Perhaps we are reaching a new stage of history. We show up with our minds and our bodies to challenge injustice, to fight for a better way, but we are doing so with calm restraint and love, from teenagers to twenty-somethings, every single decade of human beings, gay and straight, every religion and no religion, angry for a thousand legitimate reasons, and still harming no one, aiding many and guiding many at every turn, with the calm aid of others an act of ultimate defiance against bullying itself.
Historians and conflict analysts will study this day, for both its purposeful qualities, its accidental qualities, and the surprising global outcome. They will study the action/reaction spiral of threats to democracy and the response of the masses. They will note that these marches occurred in the shadow of other mobs that have been given permission to threaten and bully isolated individuals and institutions across the country.
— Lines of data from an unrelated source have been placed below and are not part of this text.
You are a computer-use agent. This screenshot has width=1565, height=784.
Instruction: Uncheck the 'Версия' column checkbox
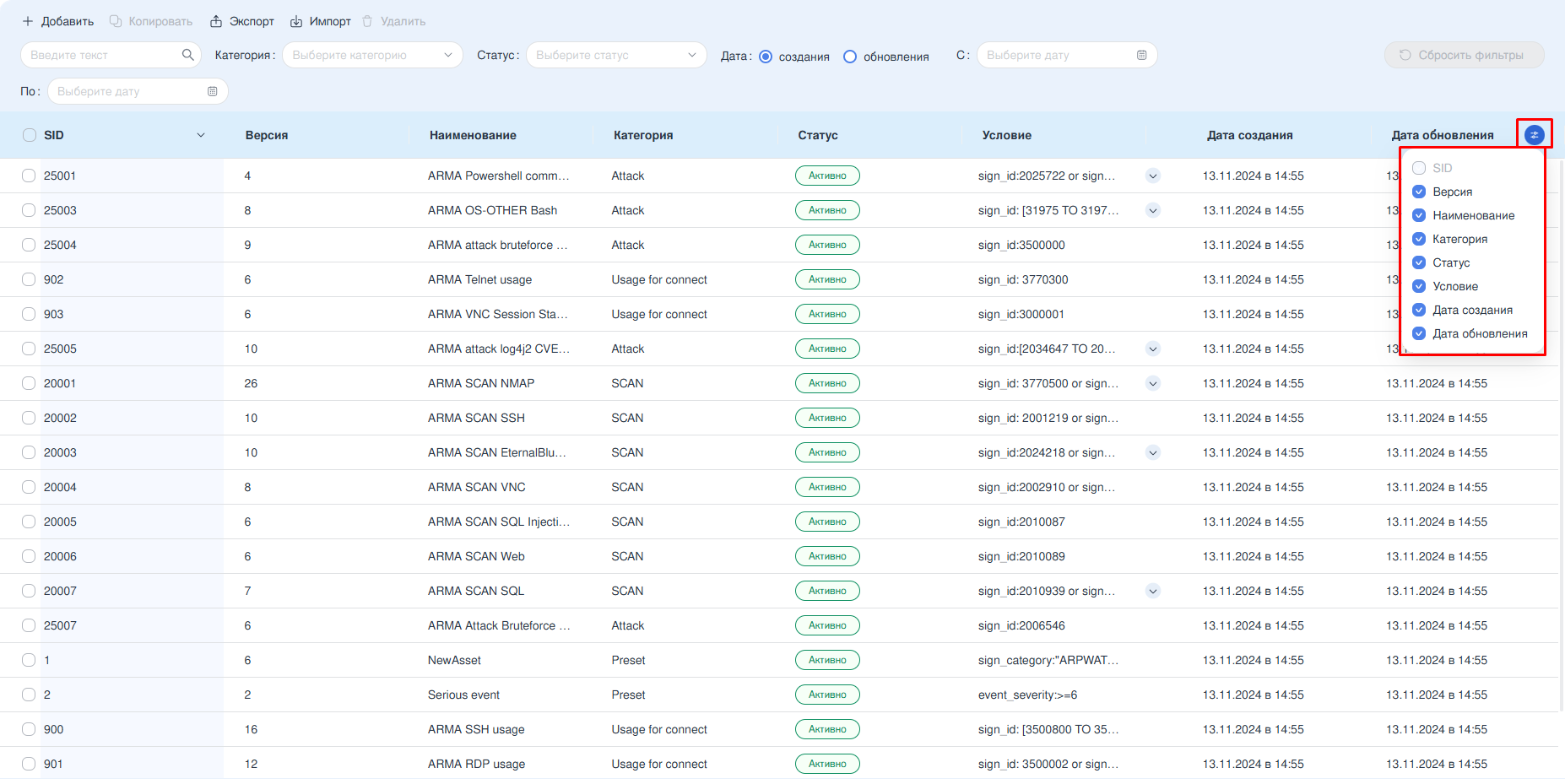[1419, 192]
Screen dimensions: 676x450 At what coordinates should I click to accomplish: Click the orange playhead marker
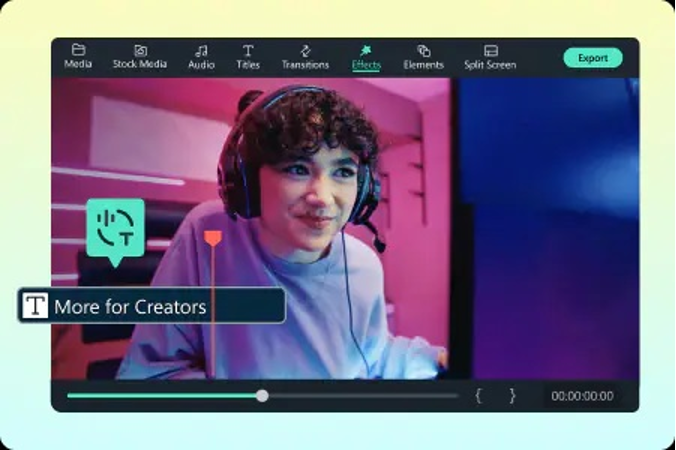point(212,238)
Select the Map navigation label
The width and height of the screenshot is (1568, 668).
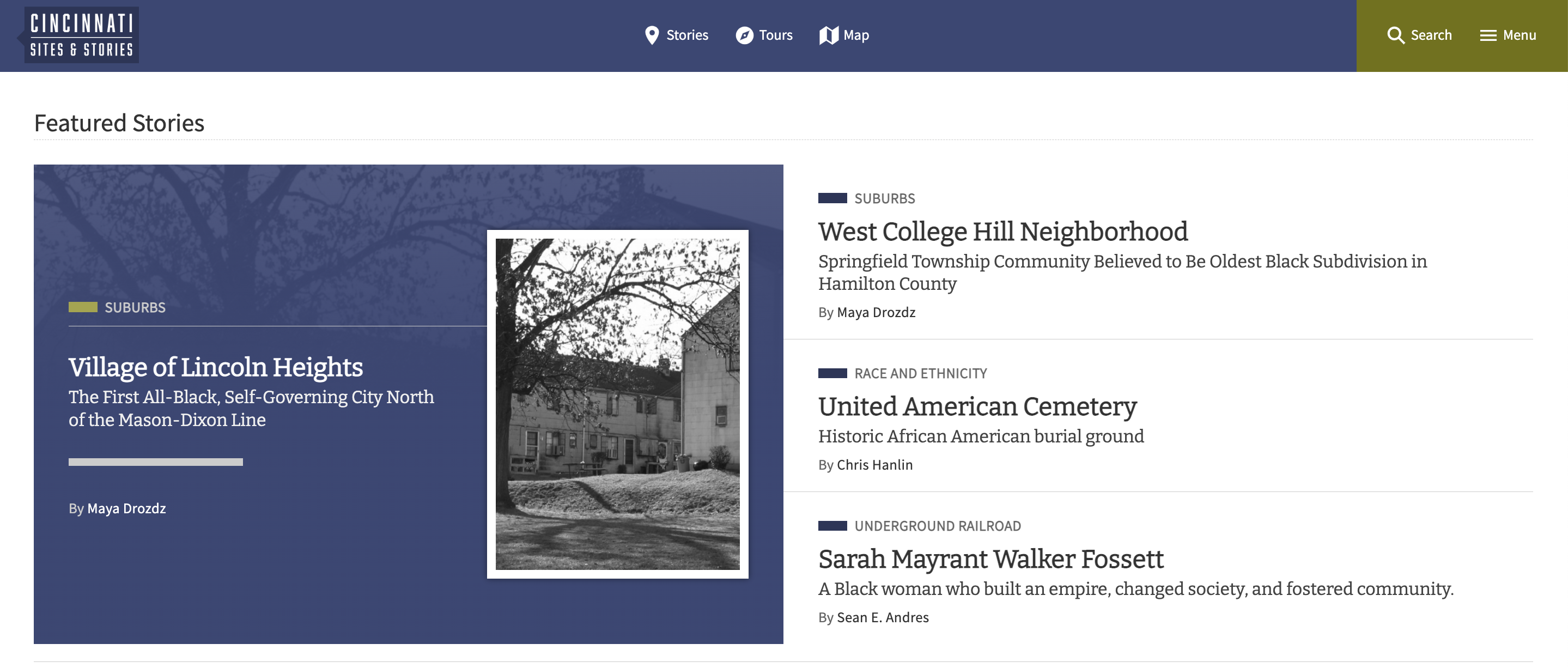click(x=856, y=35)
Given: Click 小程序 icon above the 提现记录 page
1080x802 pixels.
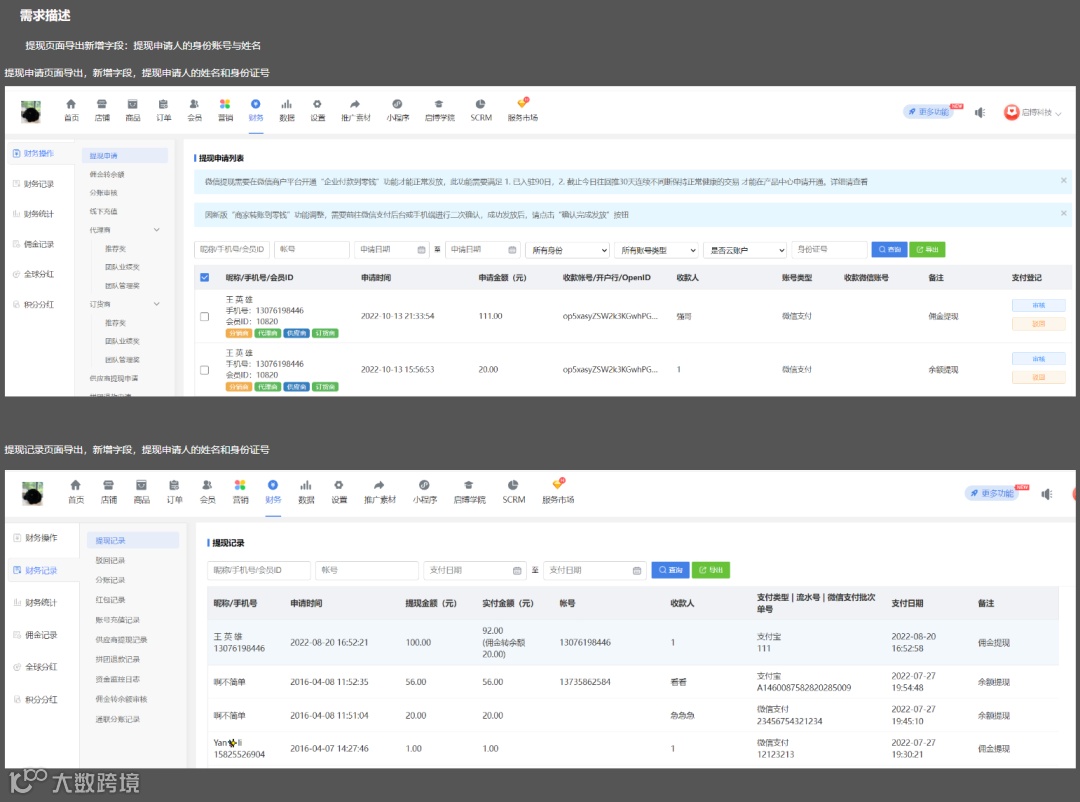Looking at the screenshot, I should pos(424,485).
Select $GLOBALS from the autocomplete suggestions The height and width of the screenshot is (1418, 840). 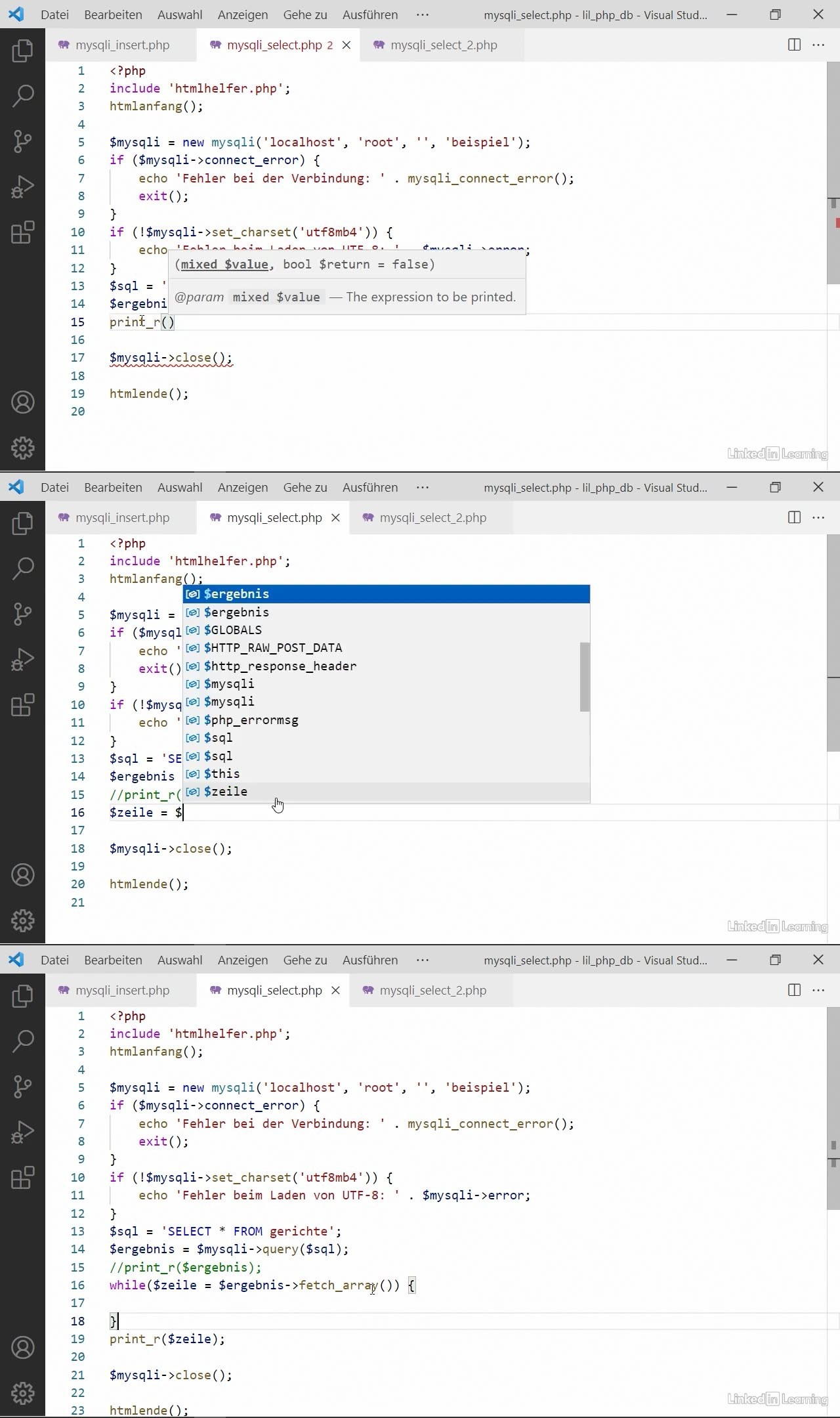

They will note the less understood and bewildering contemporary effects of false social media, virtual bullying, virtual mob violence, and the instrumentalization of this by foreign states and agencies. But they will also note with incredulity the spontaneous courage of millions of strangers, led by women, to forge quiet, determined commitments that can be summed up on one placard: This is what democracy looks like.
They will note the overwhelming evidence from every conflict region in the world that where there is increasing equality of men and women together in struggle, something dramatically wise and calm occurs in human thinking and collective decision making, something that explains the sustainability of women’s peace relationships with other women and men across enemy lines in the worst war zones. They will note that something dramatic is happening to human evolution of consciousness and evolution of change that occurs with less violence in direct correspondence to when women and men unite as equals.
Let’s make this the norm of the American future, let’s do this often in strategic ways, let’s do it locally at every level of decision-making. We need to change, we need to unite, but we need to do so with calm and discernment. We have learned that the way we gather, the way we look at each other, the way we talk to each other, has far-reaching consequences for the kind and quality of power that we generate, for the kind and quality of society that we build. We can be angry; we can be ferociously determined to change what is unjust. But with calm, with kindness, we become an unstoppable force of social persuasion and enlightened democratic life.